Дварф сильно мотнул головой, стремясь прогнать подкатившую дурноту. К тошноте добавилась головная боль, и рассудок вновь заполнился сотней озлобленных шепотков. Они проклинали, насмехались, грозили и повелевали. Шуршащий хор, подобно песчаной буре, накрывал дварфа, вытесняя его волю и наполняя страхом и ледяным бешенством.
По мху перед его глазами расползались малахитовые вспышки. Далур оттолкнулся от стены и с силой отвесил себе пощечину, вновь разбивая едва зажившие губы. Рот быстро наполнился кровью, заменив противный привкус солью и железом. Но всё же голова прояснилась. Дварф нетвёрдо побежал туда, где на стене, пульсирующей малахитом, плясал неверный свет факелов.
Сил едва хватало, чтобы отрывать отяжелевшие ноги от пола. Боевой топор тянул вниз, и Далур боялся его попросту выронить. Ощущение полного бессилия и смертельной усталости накрыло его тяжёлой волной. Но он насколько только мог быстро бежал вперёд, хрипло дыша и отплёвывая вязкую, густую слюну пополам с кровью.

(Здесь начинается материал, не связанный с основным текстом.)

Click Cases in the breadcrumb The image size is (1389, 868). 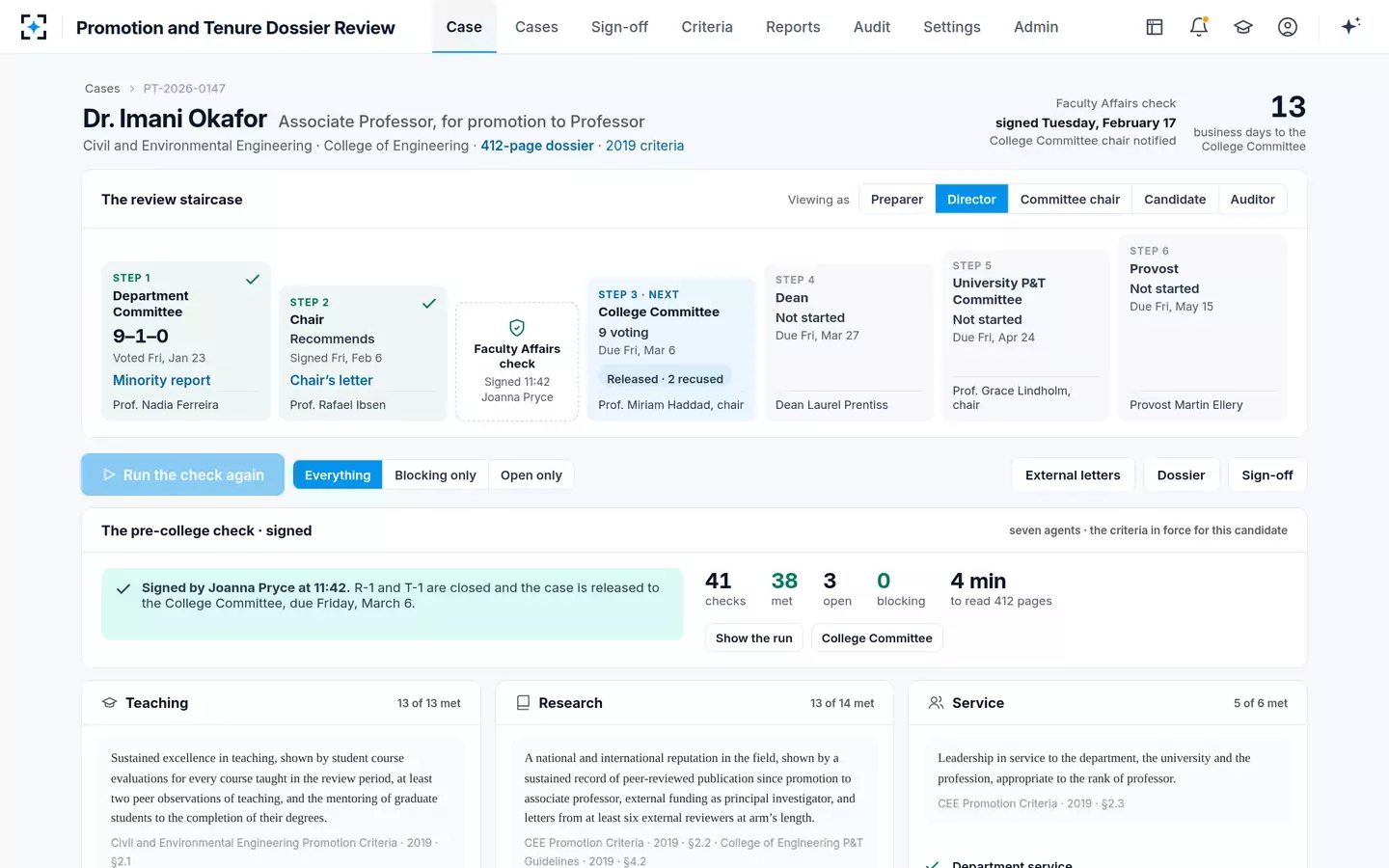[102, 89]
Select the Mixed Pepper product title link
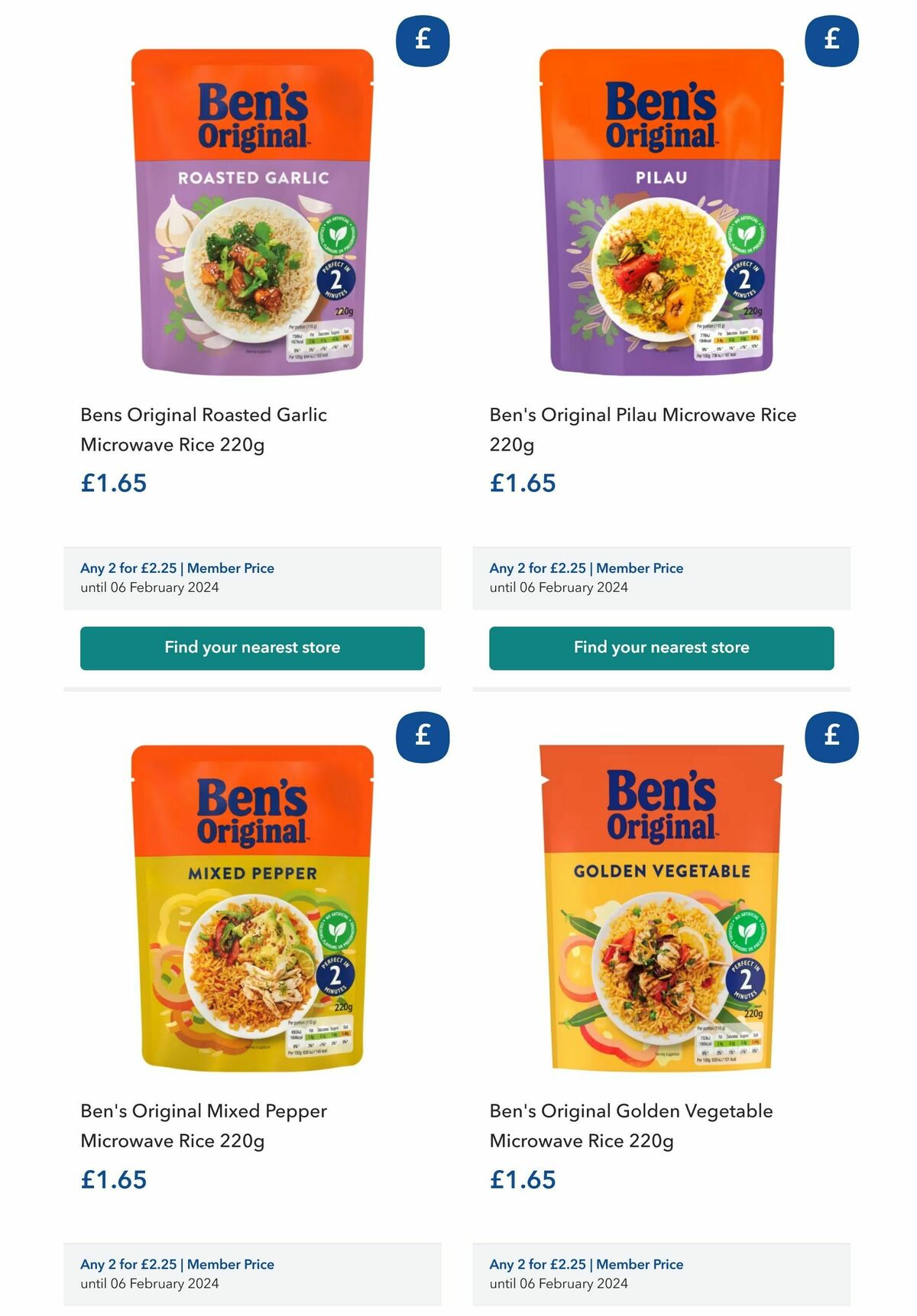The height and width of the screenshot is (1316, 917). point(203,1124)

Когда он выбежал на площадь, то увидел, что его спутники сгрудились возле шипящих на полу факелов и вяло отбиваются от наседающих на них мертвецов. Из темноты, волоча ноги и неуклюже размахивая ржавым оружием, шли всё новые противники. Площадь наполнилась множеством шорохов, доносящихся из темноты.
Дварф остановился как вкопанный и не находил в себе сил пошевелиться. Он лишь лихорадочно обшаривал глазами площадь и старался не упасть на толстый моховой ковёр от усталости.
Чёрно-малахитовые лохмотья вездесущего мха свисали с тварей, словно лоскуты кожи. Руки сжимали давно уже непригодные для боя мечи и топоры, мертвецы неумело размахивали ими.
Адрей и Молчун с огромным трудом управлялись с неожиданно ставшим таким неподъёмным оружием. Как подростки, которые впервые схватились в рукопашной на тренировке тяжелеными учебными болванками. Движения, вялые и медленные, вязли в густом и душном воздухе подземелья.
Арди с видимым усилием натянула тетиву до уха и с нескольких шагов пустила стрелу в пыльный надтреснутый череп. Та с глухим стуком влетела в глазницу, раскрошив ветхие кости, и вылетела из затылка. Труп качнулся и, промедлив мгновение, продолжил брести вперёд, шаркая задубевшими плесневыми сапогами.